Material for this task
#####

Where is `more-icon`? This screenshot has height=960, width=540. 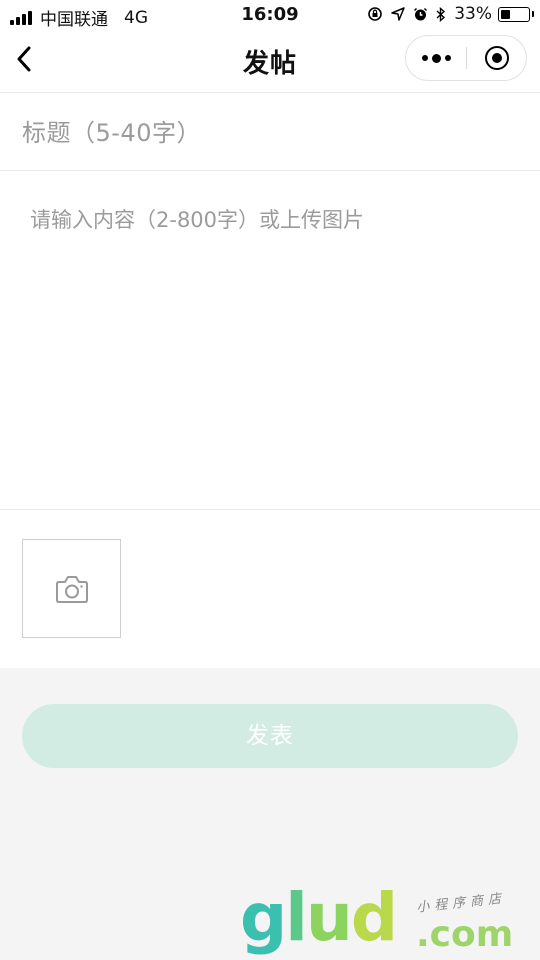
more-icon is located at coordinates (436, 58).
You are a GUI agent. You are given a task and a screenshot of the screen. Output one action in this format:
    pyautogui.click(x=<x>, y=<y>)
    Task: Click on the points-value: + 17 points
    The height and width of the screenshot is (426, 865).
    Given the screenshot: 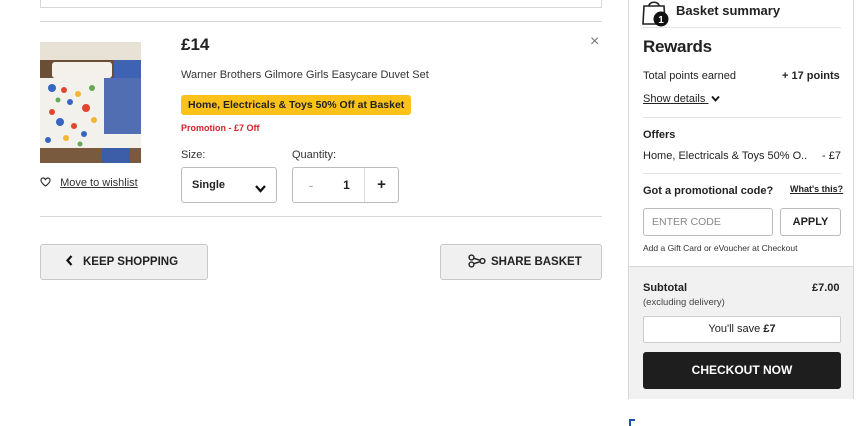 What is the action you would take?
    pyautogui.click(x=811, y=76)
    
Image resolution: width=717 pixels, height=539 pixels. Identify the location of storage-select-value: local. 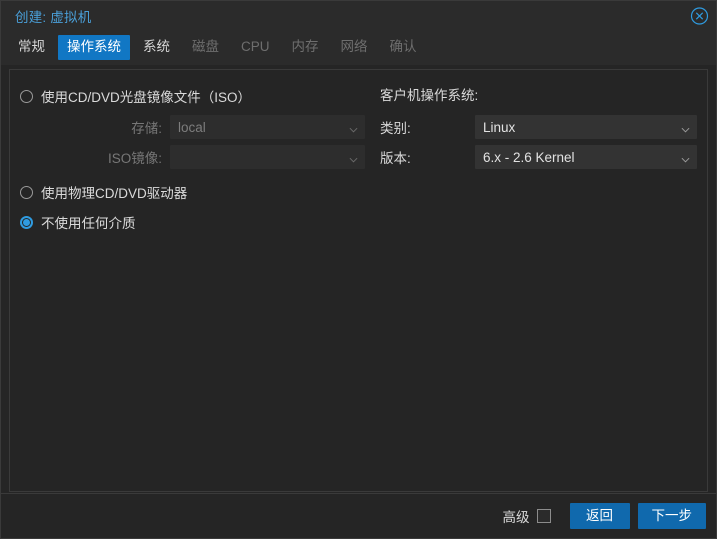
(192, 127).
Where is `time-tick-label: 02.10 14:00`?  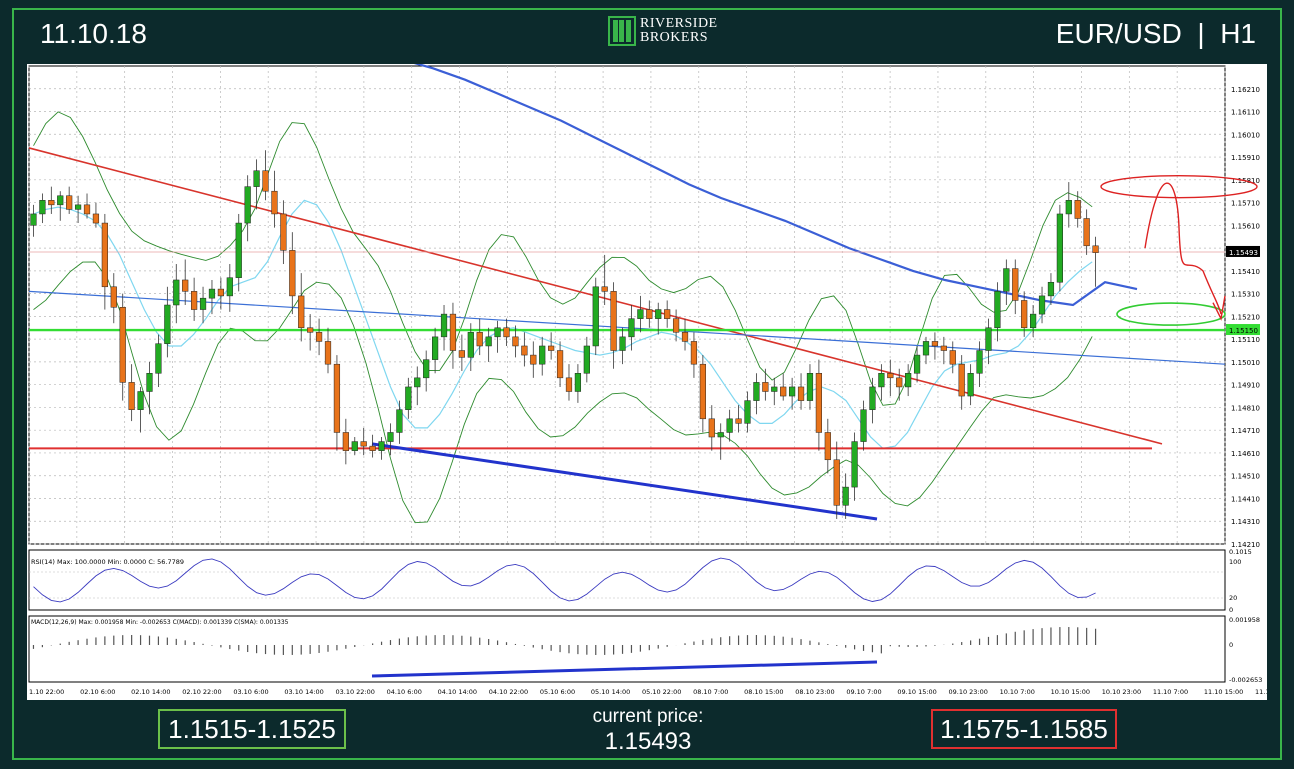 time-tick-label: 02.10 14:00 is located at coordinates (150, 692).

#####

Problem requirements
Return the lines from the start of the records through the line containing "more-icon is located", inclusive, exactly as they appear, leaving out the pictures.

Exercise answer
Where is `more-icon`? This screenshot has height=960, width=540. 
more-icon is located at coordinates (436, 58).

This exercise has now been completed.